PS: by the way, your HTML5-syntax isn't 100% valid, as you write "size" and "count" as attributes without the "data-" prefix. So "data-count" and "data-size" would be correct and valid HTML5. I haven't tested yet, if the code still works without the prefix.
Comments
Comment #1
agoradesign commentedOoooops, now a mistake happened to me too! Sorry, Google, your button works well with HTML5 syntax!
It's in fact a bug in your code. Of course, a div can't have a href attribute, and even if it could, you need the "data-" prefix for all arguments:
nice greets, Andi
Comment #2
corbacho commentedAs I said in the other issue, this bug is related to a drupal.org strange issue with the packaging of the zips, the zip version it's not what the git repository contains. #1188694: Zips to download doesn't correspond with git repository
So the rc6 version it's not what should be (when downloaded as a zip).
The HTML 5 tags should be correct for rc7. As you said, that was the problem.
Re-open if you see something weird.
Comment #3
corbacho commentedThanks Andi
Comment #4
agoradesign commentedNormally I always take the tar.gz, I don't know why I took the zip this time - interesting problem...
But I unfortunately I do have to reopen this issue.
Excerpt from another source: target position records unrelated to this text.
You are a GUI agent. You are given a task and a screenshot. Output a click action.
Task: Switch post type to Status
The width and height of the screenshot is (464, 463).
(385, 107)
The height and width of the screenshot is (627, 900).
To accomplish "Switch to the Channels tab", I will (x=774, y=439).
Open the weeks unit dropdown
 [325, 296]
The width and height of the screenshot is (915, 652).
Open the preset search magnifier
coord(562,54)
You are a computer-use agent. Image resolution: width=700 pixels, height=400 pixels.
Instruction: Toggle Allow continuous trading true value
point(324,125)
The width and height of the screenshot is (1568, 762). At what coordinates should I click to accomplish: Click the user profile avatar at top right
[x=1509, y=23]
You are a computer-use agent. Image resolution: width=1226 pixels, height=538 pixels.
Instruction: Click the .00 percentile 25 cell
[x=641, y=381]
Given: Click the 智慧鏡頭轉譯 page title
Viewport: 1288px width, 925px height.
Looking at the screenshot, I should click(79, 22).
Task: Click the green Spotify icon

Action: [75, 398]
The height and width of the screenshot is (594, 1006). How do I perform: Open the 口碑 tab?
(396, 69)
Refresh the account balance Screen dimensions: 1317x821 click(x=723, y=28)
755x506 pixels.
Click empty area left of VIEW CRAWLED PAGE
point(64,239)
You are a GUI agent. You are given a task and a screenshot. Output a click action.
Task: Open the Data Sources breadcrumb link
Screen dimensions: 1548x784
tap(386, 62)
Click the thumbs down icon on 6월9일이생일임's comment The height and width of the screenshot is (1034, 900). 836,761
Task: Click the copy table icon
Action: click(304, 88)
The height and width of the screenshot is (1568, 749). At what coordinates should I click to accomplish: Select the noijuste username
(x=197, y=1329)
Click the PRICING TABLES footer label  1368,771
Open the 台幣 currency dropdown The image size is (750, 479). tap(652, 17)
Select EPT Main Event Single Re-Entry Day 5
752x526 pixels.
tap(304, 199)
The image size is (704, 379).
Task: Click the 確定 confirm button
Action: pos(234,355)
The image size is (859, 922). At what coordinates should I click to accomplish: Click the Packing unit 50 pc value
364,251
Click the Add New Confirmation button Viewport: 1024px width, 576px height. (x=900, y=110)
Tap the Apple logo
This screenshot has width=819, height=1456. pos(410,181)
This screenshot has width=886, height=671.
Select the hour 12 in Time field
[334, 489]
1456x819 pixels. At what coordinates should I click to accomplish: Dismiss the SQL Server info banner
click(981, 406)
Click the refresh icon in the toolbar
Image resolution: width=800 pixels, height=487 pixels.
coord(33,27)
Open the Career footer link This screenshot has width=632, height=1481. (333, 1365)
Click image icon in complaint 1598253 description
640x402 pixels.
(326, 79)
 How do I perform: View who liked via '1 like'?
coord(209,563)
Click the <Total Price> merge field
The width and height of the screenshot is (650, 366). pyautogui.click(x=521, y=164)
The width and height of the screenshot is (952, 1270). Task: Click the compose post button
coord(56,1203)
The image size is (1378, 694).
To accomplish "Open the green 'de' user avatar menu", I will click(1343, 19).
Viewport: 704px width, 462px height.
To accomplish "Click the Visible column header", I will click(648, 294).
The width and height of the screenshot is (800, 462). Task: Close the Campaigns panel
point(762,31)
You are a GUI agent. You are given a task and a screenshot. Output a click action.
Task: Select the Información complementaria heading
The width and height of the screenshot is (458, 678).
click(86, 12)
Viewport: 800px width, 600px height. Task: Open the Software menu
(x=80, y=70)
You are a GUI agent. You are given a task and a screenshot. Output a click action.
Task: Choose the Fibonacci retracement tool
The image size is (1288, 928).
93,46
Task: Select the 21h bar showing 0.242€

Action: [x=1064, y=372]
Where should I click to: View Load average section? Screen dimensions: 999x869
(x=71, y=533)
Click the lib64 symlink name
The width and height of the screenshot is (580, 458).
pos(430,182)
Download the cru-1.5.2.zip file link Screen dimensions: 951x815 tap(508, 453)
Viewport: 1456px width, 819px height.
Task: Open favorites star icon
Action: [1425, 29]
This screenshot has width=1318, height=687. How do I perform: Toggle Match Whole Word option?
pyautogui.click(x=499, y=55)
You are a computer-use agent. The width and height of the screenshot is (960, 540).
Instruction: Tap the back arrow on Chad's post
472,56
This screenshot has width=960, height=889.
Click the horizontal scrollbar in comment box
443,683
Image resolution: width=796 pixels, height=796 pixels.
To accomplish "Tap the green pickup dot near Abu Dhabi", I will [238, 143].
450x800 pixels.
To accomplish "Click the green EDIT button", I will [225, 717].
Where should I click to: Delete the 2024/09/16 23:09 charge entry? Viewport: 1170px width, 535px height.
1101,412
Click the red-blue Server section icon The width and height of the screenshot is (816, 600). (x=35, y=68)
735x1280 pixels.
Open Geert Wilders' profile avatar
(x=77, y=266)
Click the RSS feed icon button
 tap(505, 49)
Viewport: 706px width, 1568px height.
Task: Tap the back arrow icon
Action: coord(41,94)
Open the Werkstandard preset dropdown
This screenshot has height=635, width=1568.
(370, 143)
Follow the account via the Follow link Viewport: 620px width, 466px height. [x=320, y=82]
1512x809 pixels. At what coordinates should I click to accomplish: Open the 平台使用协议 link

Because you're prefixing size and count correctly with "data-", but not the most important attribute, the href. If you try it in lists, you will see that it will only work, if you write "data-href".
I may explain the background: the href attribute is only available to a "a" element and specifies the destination of a link. What we have here, is not a link but a div that is providing metadata to the +1 script. In HTML5 any element can provide custom metadata with the help of "data-*" attributes. It was Google's decision to name the attribute they are looking for "href" and has nothing to do with the "normal" HTML attribute. They could have also named it "url" or "foo", then you would have to write "data-url",...
nice greets,
Andi
Comment #5
agoradesign commenteddownloaded and tested rc8 - now I'm fully satisfied, thanks :-)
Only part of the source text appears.